→ Document passage
================
Hamilton Lane revenues boosted by secondaries, SMAs

The firm is nearing a final close on its largest secondaries programme, which has thus far raised $2.2bn out of a $3bn target.

Repeat investors committing to separately managed accounts and specialised funds, including its latest secondaries vehicle, boosted Hamilton Lane’s fee earning assets under management in the three months through June.

Speaking on the firm’s fiscal year 2021 first quarter results call on Tuesday, vice-chairman Erik Hirsch said growth in these two key segments were driven mainly by “re-ups from existing clients, winning and adding new clients, growing fund platforms and raising specialised funds” including its debut impact fund and fifth secondaries vehicle.

Hamilton Lane’s assets under management and fee-earning assets under management were approximately $68 billion and $39 billion, respectively, as of end-June. These represented increases of 6 percent and 12 percent respectively from the equivalent period in 2019, according to its results materials.

Total revenues increased by 8 percent to $70 million as of end-June, from $65 million in the prior equivalent period, driven by recurring management and advisory fee growth across core offerings, chief among which was its latest secondaries vehicle.

In the quarter to June, the firm raised an additional $486 million for Hamilton Lane Secondary Fund V, bringing the total capital raised thus far for that vehicle to approximately $2.2 billion.

“At this level we have surpassed the size of our previous secondary fund which was approximately $1.9 billion,” Hirsch said. “It is already the single largest commingled fund we have ever raised.”

The firm has until October this year to complete fundraising for the vehicle and it remains “optimistic to continue to add capital”, he added.
================
→ Material supplied

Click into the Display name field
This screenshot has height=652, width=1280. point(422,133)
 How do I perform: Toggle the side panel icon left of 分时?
================
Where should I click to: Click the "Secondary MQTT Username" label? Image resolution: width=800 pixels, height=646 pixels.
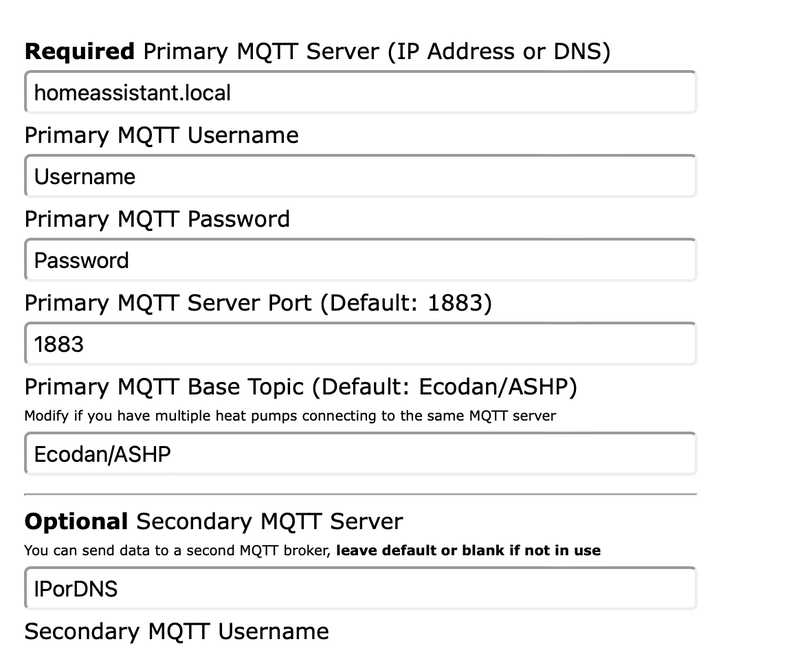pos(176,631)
================
→ Prompt
Extend the article on Hamilton Lane's quarterly revenues by continuing it from its last paragraph.

→ Result of this task
Hamilton Lane chief executive Mario Giannini also said on the call that “the secondaries market today is where some of the most interesting things are happening in PE, infrastructure and private credit”.

He noted that two separate paths – limited partners selling interests and GP-led transactions – are developing and combining, which will only lead to more growth in secondaries.

“Both of those markets are very large and what you have is a confluence of a market developing and a great deal of investor interest around both of those paths.”

On the fund investment side, Hirsch said activity was up even amid a tougher market environment.

“You wouldn’t know there is a pandemic going on. The number of managers seeking capital is at or near record levels, so our fund investment team is as busy if not busier than they’ve ever been before.”

Specialised funds accounted for close to half, or $32.2 million, of the firm’s management and advisory fees in the three months ended June. Customised separate accounts contributed 35 percent or $23.5 million, while advisory, reporting and distribution management contributed 17 percent or $11.4 million.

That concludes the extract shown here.